== Segment start ==

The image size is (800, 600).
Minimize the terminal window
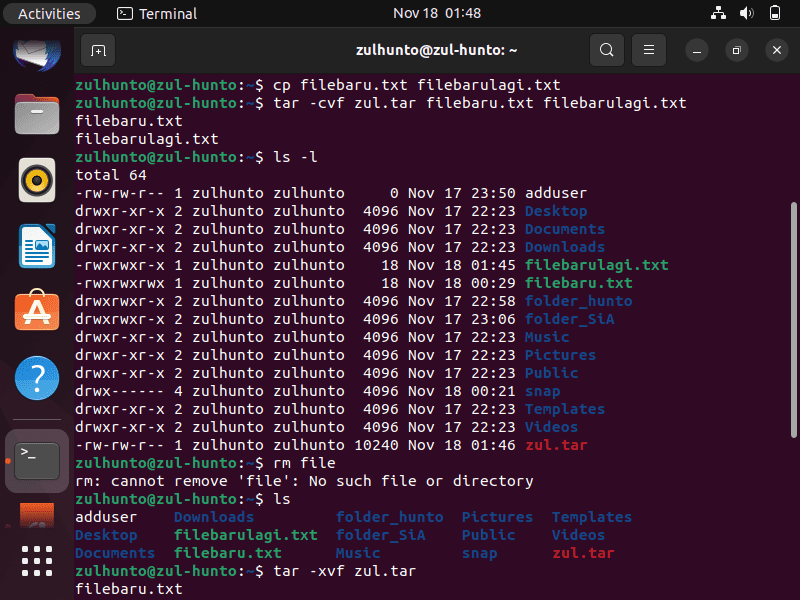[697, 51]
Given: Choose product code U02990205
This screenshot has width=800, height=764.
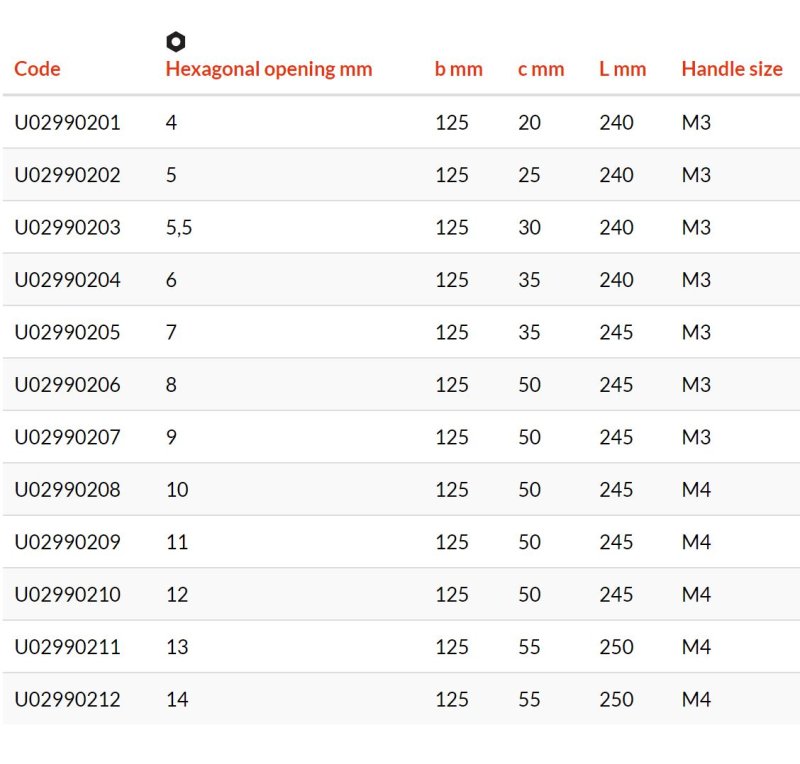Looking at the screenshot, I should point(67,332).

== Segment end ==

An exact reproduction of every record above is required, with no pictures included.

The image size is (800, 600).
Minimize the terminal window
[697, 51]
Given: Choose product code U02990205
This screenshot has width=800, height=764.
Looking at the screenshot, I should point(67,332).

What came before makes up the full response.